The protestors returned for the opening session - a panel discussion - May 28. Klassen said they were assured they would be given ample time to present their views during a question and answer session. She observed that one of the great ironies of a conference set up to seek peace is that there was a heavy police presence.
The protestors remained quiet for the first 15 minutes, but when the first Iranian panelist got up to speak, the protestors drowned him out with shouting - so the meeting had to be cancelled.
The Iranians were whisked away under police protection. Klassen said they wondered why they had been silenced, since Canada is supposed to be a place of free speech.
Klassen said the Mennonites then "worked hard at engaging the protest ors in conversation" and "that some good engagement happened." She said the organizers were glad that they had met the protestors the previous week, because "we could shake their hands and call them by name. It made conversation possible." All the while, the police looked on nervously - but did not intervene.

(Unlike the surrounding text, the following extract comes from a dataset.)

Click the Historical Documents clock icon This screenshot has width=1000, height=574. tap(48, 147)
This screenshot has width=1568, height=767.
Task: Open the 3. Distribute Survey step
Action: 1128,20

The rest of the academic conference went ahead, but the only other planned public session was cancelled.
Klassen said she was disappointed that "people who came to Canada for freedom didn't allow it here," but added she didn't want to be judgmental. She noted the protestors all had "stories of having suffered in Iran, powerful stories which shouldn't be silenced."
She said the protestors were "speaking out of an experience of deep trauma" and it was "maybe unrealistic to expect that they could listen quietly."
Attempts by BCCN to reach any of the protestors for comment were unsuccessful.